引用文:
先週の終わりから、右手人差し指の第一関節のあたりが腫れて、指が曲げられない状態になっていました。
なぜそうなったのか、原因が全く分からないのだけれど、連休明けの火曜日、近所のクリニックで診てもらったら、今はどうしようもないので、薬を飲んでしばらく様子を見るように、と言われた。
で、2日後に行ったら、膿を出しましょうと言われて、麻酔を打って手術・・・・でも、30分で麻酔が切れたので、ランチの営業に影響がなかったのがありがたかったですね。
オレは左利きなので、仕事をする上では特に影響はありませんが、実は困った事になっているんです。
24日にヴァイオリンの発表会があるので、本来なら今が一番練習しなければならない時なんですが、弓が握れないので、全然練習できない・・・・
17日には、ピアノと合わせて先生に見てもらう事になっているのだけれど、それまでに間に合うか。
まぁね、トラブルというのは最悪のタイミングでやって来るものだ、という事を、改めて思い知らされたわけなんですけどね。
先日、いつもカウンターに来て下さるお客さんがみえたのですが、いつものように生ハムとワインをオーダーした後、パスタを何にするかしばらく考えてから、その時に仕込んでいたトマトソースを見て、それを使ったパスタが食べたいと言われた。
で、いくつかソースを考えたのだけれど、シンプルなものがいいとの事なので、スパゲッティ アッラ ナポレターナ Spaghetti alla napoletana. を作る事にしました。
前回のブログでも書いたけれど、南イタリアの料理(南イタリアの地名のついた料理)が北イタリアで作られる場合は、北イタリアの人達が南イタリアのイメージで作った料理、と考えた方がいいのですが、この『ナポリ風スパゲッティ』も、その代表例と言っていいでしょうね。
北イタリアのナポレターナはコレです。

ナポリに限らず、南イタリアを代表するパスタと言ってもいい、トマトソースのスパゲッティ Spaghetti al pomodoro. は、中世から食べられていたパスタとして有名ですが、トマトとオリーヴオイルとニンニクで作った、シンプルそのもののソースとスパゲッティをあわせた、基本中の基本、とも言えるパスタです。

指示内容 A:
次の記述(i)〜(iii)が引用文の内容と合うかをそれぞれ「はい」か「いいえ」で答え、判断の決め手となる引用文の語句をそのまま引用すること。(i) 書き手は左利きである。(ii) 麻酔のせいでランチの営業に支障が出た。(iii) ヴァイオリンの発表会は17日に開かれる。
指示内容 B:
記録のうち、「Where should I click to: Click the Scenes」を含む行から「Action: pyautogui.click(x=300, y=493)」を含む行までを、両端の行も含めて一字一句変えずに書き直してください。

表示情報:
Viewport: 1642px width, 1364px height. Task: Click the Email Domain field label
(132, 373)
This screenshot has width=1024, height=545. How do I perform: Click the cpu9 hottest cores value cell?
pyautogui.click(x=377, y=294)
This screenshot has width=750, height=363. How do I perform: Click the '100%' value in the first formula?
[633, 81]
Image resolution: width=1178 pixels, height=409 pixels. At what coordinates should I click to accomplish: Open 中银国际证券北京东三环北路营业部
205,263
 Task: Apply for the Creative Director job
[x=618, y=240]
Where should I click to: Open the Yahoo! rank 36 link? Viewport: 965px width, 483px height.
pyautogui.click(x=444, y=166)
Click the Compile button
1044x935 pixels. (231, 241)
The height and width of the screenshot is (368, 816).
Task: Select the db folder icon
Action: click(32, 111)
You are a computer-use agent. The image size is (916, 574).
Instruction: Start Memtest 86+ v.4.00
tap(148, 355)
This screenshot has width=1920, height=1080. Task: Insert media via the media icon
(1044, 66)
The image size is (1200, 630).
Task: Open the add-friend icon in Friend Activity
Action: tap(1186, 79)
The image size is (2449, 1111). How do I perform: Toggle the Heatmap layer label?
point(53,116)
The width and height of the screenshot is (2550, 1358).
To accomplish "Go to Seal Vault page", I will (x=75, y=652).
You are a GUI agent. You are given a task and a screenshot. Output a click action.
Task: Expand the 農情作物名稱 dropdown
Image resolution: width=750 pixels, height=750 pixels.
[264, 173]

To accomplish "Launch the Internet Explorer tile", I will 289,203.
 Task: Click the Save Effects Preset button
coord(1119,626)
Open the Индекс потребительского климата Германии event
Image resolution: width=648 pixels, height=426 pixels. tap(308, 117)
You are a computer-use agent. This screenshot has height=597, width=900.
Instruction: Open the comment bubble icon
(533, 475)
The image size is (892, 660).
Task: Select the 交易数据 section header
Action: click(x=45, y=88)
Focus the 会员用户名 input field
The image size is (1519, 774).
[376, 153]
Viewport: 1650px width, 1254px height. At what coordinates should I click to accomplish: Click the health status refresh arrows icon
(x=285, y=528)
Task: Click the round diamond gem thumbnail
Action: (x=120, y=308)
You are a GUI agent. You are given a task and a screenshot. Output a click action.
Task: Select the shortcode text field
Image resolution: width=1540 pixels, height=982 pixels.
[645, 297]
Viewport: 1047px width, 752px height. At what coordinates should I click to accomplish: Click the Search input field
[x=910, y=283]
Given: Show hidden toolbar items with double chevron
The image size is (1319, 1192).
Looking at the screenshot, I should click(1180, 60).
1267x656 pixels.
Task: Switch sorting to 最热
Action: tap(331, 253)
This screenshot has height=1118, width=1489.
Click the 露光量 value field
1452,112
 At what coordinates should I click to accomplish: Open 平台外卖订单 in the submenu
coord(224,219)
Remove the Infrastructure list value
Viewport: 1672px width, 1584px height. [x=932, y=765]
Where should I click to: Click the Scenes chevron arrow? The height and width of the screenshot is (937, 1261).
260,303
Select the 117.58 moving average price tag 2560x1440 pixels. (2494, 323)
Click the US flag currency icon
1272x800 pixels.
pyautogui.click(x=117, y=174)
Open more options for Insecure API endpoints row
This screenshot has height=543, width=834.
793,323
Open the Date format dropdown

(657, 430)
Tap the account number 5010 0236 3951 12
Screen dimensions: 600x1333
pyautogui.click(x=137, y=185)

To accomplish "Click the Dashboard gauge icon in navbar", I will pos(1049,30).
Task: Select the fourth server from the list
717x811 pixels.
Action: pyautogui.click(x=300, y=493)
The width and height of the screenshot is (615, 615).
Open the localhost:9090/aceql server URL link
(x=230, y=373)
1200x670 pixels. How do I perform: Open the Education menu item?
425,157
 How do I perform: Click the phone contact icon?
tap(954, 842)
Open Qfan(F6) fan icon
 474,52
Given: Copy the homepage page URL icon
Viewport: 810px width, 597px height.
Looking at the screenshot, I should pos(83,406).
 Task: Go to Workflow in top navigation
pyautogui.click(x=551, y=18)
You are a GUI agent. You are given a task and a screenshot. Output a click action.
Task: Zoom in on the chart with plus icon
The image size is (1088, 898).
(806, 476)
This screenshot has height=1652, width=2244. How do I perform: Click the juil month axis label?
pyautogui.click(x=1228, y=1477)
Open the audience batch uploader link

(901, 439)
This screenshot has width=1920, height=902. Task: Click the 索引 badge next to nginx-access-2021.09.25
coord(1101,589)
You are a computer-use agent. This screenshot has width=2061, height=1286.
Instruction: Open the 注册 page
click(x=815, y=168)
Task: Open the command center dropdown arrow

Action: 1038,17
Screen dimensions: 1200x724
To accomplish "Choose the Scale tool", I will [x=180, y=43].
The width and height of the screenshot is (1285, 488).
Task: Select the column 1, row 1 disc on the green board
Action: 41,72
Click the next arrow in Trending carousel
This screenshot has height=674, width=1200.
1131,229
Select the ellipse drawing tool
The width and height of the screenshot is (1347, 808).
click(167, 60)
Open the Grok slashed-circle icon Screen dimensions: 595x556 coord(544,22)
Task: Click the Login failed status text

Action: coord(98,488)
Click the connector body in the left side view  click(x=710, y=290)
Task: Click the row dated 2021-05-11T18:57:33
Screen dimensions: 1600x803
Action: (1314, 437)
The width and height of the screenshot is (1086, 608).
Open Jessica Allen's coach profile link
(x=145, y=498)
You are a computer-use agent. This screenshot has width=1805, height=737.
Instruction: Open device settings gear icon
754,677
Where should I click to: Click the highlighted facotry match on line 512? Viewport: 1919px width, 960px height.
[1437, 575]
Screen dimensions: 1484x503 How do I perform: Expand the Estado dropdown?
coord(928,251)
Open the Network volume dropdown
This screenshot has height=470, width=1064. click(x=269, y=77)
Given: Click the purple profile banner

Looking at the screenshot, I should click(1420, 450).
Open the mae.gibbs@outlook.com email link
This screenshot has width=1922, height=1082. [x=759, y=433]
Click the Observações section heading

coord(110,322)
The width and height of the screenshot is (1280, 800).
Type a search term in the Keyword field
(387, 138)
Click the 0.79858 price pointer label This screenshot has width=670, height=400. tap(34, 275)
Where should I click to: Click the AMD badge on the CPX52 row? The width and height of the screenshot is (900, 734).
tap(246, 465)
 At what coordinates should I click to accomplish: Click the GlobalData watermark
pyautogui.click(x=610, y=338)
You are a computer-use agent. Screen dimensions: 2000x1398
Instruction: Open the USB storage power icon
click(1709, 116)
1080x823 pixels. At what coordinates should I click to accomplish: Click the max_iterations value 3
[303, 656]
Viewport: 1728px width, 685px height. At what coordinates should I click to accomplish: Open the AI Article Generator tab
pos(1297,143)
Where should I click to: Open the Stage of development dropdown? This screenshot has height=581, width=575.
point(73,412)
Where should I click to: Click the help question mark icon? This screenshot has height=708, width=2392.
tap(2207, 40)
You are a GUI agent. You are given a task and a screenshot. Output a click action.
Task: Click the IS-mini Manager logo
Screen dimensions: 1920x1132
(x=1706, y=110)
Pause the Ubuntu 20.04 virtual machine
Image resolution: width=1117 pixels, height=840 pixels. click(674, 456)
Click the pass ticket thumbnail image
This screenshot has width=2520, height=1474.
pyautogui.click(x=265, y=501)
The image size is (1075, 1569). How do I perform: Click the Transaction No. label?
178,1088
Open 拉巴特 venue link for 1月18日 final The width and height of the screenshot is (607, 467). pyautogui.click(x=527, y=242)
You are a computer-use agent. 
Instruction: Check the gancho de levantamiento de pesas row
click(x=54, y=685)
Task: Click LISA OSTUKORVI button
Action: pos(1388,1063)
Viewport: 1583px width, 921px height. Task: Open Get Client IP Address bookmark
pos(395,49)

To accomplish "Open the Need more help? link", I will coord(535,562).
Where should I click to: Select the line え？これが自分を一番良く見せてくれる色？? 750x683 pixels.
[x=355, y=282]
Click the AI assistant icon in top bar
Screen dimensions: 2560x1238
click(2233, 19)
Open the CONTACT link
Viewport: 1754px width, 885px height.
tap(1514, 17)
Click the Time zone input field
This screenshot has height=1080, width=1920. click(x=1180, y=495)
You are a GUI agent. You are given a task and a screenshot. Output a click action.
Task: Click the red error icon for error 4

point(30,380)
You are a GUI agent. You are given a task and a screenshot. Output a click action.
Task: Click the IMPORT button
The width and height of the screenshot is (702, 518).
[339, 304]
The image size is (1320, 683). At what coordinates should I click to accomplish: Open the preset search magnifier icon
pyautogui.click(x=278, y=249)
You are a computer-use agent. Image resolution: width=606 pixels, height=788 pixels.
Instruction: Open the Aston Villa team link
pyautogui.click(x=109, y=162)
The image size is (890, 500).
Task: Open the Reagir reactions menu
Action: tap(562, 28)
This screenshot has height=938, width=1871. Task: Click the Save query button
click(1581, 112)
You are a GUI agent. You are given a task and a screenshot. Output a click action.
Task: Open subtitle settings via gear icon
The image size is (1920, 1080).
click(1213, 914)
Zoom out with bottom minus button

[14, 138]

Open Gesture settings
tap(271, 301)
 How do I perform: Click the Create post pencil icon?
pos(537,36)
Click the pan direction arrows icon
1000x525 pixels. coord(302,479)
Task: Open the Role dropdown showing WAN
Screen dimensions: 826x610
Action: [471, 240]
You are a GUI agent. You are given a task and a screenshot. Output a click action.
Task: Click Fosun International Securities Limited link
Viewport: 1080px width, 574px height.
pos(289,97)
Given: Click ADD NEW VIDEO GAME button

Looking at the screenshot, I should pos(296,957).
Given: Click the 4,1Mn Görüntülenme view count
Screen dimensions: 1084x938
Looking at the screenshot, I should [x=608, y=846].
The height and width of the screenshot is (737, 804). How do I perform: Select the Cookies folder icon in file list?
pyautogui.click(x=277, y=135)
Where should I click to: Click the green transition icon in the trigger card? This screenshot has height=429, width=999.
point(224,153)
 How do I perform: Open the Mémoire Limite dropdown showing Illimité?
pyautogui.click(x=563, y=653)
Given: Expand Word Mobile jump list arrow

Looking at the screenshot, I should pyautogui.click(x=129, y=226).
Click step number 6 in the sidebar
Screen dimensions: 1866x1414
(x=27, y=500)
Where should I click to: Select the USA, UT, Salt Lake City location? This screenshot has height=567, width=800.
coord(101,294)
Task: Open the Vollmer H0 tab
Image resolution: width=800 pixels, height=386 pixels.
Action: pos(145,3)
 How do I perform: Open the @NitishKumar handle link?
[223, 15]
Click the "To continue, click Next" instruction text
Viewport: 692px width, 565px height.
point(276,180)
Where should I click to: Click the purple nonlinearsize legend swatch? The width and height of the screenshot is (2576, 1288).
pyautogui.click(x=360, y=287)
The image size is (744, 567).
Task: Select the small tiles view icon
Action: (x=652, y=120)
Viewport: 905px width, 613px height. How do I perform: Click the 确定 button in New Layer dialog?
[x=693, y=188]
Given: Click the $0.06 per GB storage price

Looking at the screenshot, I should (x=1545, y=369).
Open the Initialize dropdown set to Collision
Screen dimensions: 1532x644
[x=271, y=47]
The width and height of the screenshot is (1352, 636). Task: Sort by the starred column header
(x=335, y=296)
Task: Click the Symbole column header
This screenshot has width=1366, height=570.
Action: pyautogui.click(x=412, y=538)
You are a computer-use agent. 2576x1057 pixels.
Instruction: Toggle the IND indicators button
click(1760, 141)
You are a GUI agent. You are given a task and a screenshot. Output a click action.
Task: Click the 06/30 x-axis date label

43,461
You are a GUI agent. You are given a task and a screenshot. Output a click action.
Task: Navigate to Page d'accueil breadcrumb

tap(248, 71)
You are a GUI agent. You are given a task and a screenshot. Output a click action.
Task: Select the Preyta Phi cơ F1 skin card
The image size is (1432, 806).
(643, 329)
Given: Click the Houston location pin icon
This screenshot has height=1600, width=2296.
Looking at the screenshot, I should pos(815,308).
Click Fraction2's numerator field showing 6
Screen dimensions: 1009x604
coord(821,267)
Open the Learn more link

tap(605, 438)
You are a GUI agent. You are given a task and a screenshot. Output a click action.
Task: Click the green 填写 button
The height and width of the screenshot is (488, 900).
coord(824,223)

課題の解答 A:
(i) はい。「オレは左利きなので」
(ii) いいえ。「30分で麻酔が切れたので、ランチの営業に影響がなかった」
(iii) いいえ。「24日にヴァイオリンの発表会がある」

課題の解答 B:
Where should I click to: Click the Scenes chevron arrow? The height and width of the screenshot is (937, 1261).
260,303
Select the 117.58 moving average price tag 2560x1440 pixels. (2494, 323)
Click the US flag currency icon
1272x800 pixels.
pyautogui.click(x=117, y=174)
Open more options for Insecure API endpoints row
This screenshot has height=543, width=834.
793,323
Open the Date format dropdown

(657, 430)
Tap the account number 5010 0236 3951 12
Screen dimensions: 600x1333
pyautogui.click(x=137, y=185)

To accomplish "Click the Dashboard gauge icon in navbar", I will pos(1049,30).
Task: Select the fourth server from the list
717x811 pixels.
Action: pyautogui.click(x=300, y=493)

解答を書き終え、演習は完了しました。